Contrary to what some directors might believe, not only do people still watch the films of the Golden Age of Hollywood Marilyn Monroe, but many of them are good. Before she passed away, the actress starred in 29 films between 1946 and 1961 and was in the middle of making her 30th. What she has left behind is still a great highlight of some of the best romantic comedies and a few solid dramas. Here are some of the heavy hitters for those looking to familiarize themselves with Monroe’s oeuvre.
1. Bus Stop (1956)
We are starting with one of Monroe’s dramas. In Bus Stop, directed by Joshua Logan, we see our blonde delight as Chérie, a singer from the Ozarks who has bright-eyed dreams of making it in Hollywood. Her love interest in this movie sucks, but it is a solid film, and it is essential in Monroe’s filmography because it is a role she chose in order to push back against her “vapid” image purposefully. Monroe did that a lot. Logan initially did not want to work with Marilyn and was anxious about her “difficult” reputation, but walked away impressed with her physical comedy skills. In true Hollywood fashion, because Monroe was less “glamorous,” critics could focus more on her acting in this flick.

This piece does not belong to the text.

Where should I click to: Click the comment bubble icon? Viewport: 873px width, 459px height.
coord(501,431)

2. Some Like It Hot (1959)
Directed, produced, and co-written by Billy Wilder, Some Like It Hot is often seen on “greatest of all time” lists. Which is why I put it second here. In all seriousness, this is a great movie. It is about two men who witness a mafia hit and go into hiding dressed as women. This film was made without the approval of the puritanical Hayes Code and, therefore, could play with elements of drag and queerness that make the film iconic and quotable today.

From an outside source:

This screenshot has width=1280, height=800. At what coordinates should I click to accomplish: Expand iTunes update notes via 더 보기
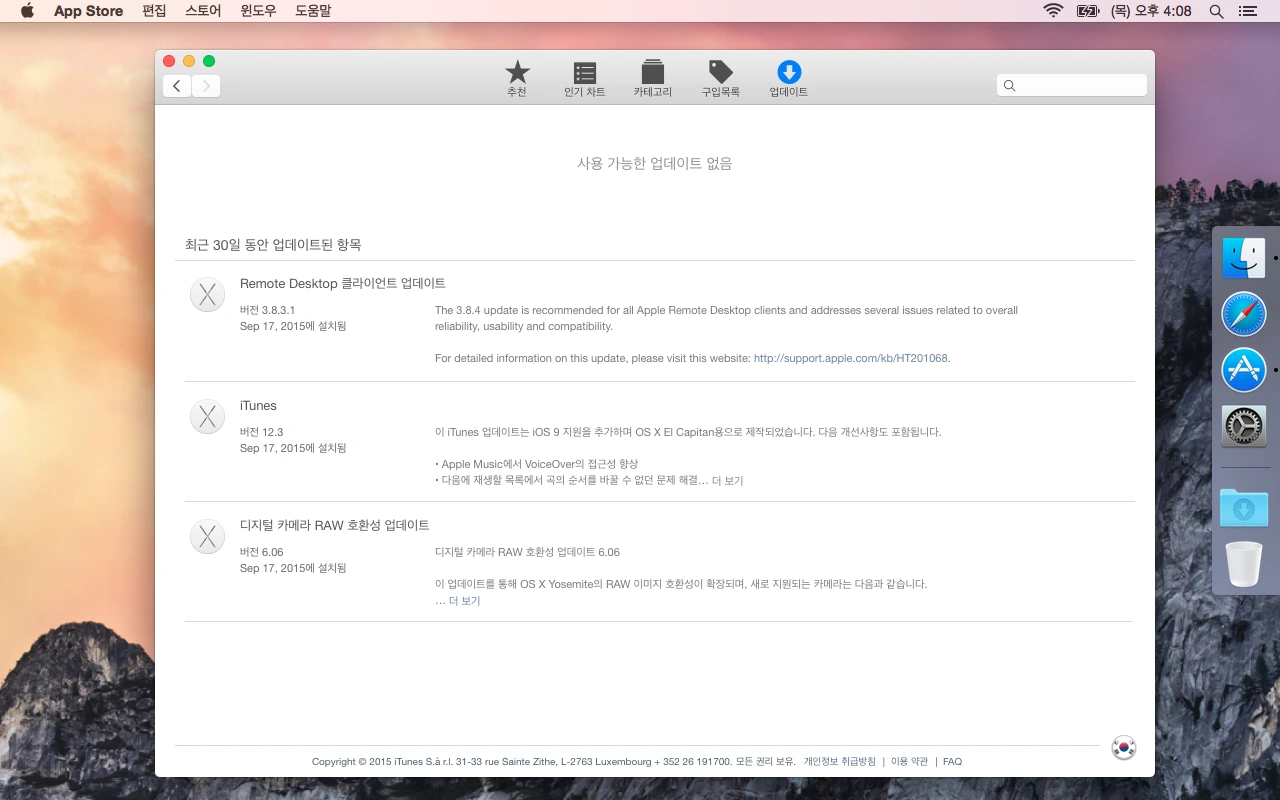click(x=727, y=481)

Monroe plays Sugar “Kane” Kowalczyk, a singer with skills on the uke. Both leads grow attracted to Sugar while in drag, leading to bisexual chaos. The success of this film and the greatness of Monroe in it is slightly dampened by the fact that she was heavily addicted to pills at the time, and it became a significant issue on set. Her husband, Arthur Miller, was also an absolute dick on set. Still, as Sugar, she brings kindness (and queerness) to the gold digger and blonde ditz stereotypes she got stuck with. Her wardrobe in this movie, including that low neckline dress, are some iconic outfits in film history.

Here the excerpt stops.